If you qualify for the service, you’ll receive up to four free or low cost sessions with a therapist of your choice. Therapists may offer telehealth or in-person therapy.
We’ve got a few more tips to help you find free online mental health support.
Check your insurance benefits
Some insurance plans cover online therapy or sessions with a therapist through virtual healthcare services like Teladoc or Amwell. If your insurance covers therapy in general, those benefits will extend to video sessions with a local mental health professional.
Explore community resources
During the COVID-19 pandemic, many community support groups or mental health centers have taken their services online. An online search for “free mental health support near me” can help you find resources in your area.

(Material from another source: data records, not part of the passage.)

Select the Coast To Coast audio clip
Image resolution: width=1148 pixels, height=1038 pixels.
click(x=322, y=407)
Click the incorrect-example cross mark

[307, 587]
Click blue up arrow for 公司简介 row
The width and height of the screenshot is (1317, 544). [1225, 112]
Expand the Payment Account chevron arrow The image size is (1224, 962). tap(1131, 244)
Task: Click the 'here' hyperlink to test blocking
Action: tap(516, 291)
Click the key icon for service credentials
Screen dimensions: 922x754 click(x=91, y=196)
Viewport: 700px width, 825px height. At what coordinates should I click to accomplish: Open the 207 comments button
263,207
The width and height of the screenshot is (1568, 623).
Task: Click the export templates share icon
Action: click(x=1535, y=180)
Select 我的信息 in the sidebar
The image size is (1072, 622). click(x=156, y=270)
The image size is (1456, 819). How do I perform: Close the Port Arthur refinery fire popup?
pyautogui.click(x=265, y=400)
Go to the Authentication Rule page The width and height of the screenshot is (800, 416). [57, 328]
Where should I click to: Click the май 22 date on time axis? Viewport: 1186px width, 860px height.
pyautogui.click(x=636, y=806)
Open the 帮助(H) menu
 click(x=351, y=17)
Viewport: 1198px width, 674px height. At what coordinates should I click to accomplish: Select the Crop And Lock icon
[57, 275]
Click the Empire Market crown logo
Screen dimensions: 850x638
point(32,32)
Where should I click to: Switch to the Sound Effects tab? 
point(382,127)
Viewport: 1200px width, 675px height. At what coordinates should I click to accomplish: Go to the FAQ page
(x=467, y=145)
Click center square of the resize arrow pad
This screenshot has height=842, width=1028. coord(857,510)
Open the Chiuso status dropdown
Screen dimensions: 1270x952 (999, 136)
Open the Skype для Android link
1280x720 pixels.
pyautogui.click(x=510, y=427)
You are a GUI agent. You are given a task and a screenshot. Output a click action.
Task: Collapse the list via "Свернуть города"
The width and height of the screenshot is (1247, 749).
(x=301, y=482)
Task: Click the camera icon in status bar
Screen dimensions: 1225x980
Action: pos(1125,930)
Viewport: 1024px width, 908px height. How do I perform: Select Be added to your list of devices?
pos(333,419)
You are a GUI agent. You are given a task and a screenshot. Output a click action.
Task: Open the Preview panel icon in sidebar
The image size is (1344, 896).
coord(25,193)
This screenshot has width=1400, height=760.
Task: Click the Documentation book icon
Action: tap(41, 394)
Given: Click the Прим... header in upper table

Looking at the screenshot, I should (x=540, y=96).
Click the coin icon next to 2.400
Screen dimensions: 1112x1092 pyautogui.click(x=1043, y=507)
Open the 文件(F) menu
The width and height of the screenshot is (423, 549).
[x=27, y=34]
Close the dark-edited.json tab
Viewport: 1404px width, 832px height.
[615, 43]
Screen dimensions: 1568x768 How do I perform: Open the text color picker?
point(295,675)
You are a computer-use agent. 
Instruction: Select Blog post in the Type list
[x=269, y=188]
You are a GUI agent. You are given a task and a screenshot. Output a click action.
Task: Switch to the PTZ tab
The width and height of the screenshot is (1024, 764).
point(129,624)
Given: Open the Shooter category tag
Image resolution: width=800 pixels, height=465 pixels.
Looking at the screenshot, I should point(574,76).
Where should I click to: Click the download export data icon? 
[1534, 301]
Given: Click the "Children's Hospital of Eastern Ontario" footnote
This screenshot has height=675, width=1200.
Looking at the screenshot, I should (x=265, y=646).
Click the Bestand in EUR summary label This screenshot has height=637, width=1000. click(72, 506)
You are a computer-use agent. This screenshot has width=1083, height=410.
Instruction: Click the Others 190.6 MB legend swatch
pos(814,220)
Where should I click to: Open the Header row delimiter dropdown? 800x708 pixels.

Many workplaces also offer mental health benefits through Employee Assistance Programs. Check with your human resources department to find out whether your employer offers counseling or resources for mental health support.
Local universities may also offer free counseling or support groups.
Visit trusted mental health organizations
Some therapists reserve a few sessions each week for clients who are unable to pay the full therapy fee. Even if they usually provide face-to-face therapy, most providers now offer online sessions for COVID-19 safety reasons.
To find a therapist in your area who may offer free or low cost mental healthcare, visit:
- American Psychological Association
- Substance Abuse and Mental Health Services Administration
- Open Path Psychotherapy Collective
- Ayana Therapy
- Therapy for Latinx
- National Queer and Trans Therapists of Color Network
- Inclusive Therapists
- Institute for Muslim Mental Health
- Asian, Pacific Islander, and South Asian American (APISAA) Therapist Directory
If you’re having thoughts of suicide or self-harm, you can access free support right away with these resources:
- The National Suicide Prevention Lifeline. Call the Lifeline at 800-273-8255, 24 hours a day, 7 days a week.
- The Trevor Project. LGBTQIA+ and under 25 years old? Call 866-488-7386, text START to 678678, or chat online 24-7.
- Veterans Crisis Line. Call 800-273-8255, text 838255, or chat online 24-7.
- Befrienders Worldwide. This international crisis helpline network can help you find a local helpline.
There’s no denying that therapy can get expensive, especially when it comes to online therapy subscriptions not covered by insurance. You typically can’t use these online therapy services free of charge, but don’t let that discourage you.
Finding free or significantly discounted therapy may take time and effort, but you do have options for support.
Many therapists recognize that not everyone who needs help can afford it, so it’s always worth asking whether they can work with your budget or refer you to someone who can.